Há pouco tempo, conclui
um curso de extensão de Análise do Discurso e Leitura. O curso trouxe meus
primeiros contatos com esses dispositivos de análise com base, principalmente,
na escola francesa que começou com o nosso querido Michel Péuchex nos anos 60.
Na conclusão do
curso foi proposto um trabalho de análise de um texto de escolha dos alunos.
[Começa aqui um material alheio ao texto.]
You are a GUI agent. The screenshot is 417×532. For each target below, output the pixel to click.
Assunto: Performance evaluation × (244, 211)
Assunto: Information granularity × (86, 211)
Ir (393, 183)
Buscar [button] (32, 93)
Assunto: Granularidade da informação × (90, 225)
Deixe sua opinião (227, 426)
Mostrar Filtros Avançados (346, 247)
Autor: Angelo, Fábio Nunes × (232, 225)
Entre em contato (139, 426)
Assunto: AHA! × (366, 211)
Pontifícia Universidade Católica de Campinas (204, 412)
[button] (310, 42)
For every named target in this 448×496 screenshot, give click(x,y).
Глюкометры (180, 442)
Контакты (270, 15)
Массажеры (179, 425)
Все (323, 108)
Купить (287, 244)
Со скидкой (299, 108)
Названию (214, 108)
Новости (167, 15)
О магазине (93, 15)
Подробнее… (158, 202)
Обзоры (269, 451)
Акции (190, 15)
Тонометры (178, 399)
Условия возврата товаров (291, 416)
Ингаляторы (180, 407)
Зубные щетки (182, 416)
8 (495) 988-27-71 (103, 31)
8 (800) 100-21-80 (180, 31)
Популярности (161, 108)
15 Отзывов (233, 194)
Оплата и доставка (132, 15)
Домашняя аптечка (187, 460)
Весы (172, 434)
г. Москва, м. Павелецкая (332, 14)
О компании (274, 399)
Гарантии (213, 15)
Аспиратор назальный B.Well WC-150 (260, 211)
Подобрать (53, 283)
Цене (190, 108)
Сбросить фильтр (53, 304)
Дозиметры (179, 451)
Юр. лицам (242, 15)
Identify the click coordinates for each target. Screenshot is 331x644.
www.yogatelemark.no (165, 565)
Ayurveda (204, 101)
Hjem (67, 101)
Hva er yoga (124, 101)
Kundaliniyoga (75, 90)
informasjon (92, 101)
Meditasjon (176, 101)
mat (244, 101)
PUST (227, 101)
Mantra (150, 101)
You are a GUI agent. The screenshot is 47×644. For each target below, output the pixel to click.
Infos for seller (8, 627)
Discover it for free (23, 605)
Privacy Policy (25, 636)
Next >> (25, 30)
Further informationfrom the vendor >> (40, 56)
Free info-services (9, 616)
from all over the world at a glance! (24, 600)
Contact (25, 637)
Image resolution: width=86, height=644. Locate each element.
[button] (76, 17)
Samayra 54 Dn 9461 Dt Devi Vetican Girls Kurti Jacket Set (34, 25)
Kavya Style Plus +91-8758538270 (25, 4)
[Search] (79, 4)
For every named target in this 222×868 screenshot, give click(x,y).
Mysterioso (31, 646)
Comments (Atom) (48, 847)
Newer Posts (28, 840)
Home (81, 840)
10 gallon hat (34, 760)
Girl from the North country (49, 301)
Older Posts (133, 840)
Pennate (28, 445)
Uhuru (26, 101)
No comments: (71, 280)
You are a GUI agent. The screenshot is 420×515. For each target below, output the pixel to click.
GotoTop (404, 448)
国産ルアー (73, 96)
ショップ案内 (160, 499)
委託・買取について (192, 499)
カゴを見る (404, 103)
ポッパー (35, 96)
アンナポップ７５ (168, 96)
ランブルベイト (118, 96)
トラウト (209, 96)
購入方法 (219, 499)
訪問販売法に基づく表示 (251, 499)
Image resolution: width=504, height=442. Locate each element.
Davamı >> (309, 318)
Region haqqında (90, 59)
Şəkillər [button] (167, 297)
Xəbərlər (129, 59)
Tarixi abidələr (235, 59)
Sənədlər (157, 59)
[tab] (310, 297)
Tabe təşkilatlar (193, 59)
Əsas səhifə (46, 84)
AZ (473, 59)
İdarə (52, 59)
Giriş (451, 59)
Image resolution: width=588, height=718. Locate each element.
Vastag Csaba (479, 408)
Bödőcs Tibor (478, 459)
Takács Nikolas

Eu
escolhi Inútil da banda Ultraje Á Rigor.
Segue abaixo o meu
texto de conclusão do curso:
PS: Note como,
mesmo sendo de 1985, a música apresenta um teor “atual” impressionante – e olha
que eu elaborei a análise nas vésperas das eleições presidenciais de outubro.
Este estudo trata
de exercitar a leitura através de uma análise de compreensão, interpretação e
efeitos de sentido da letra da música “Inútil”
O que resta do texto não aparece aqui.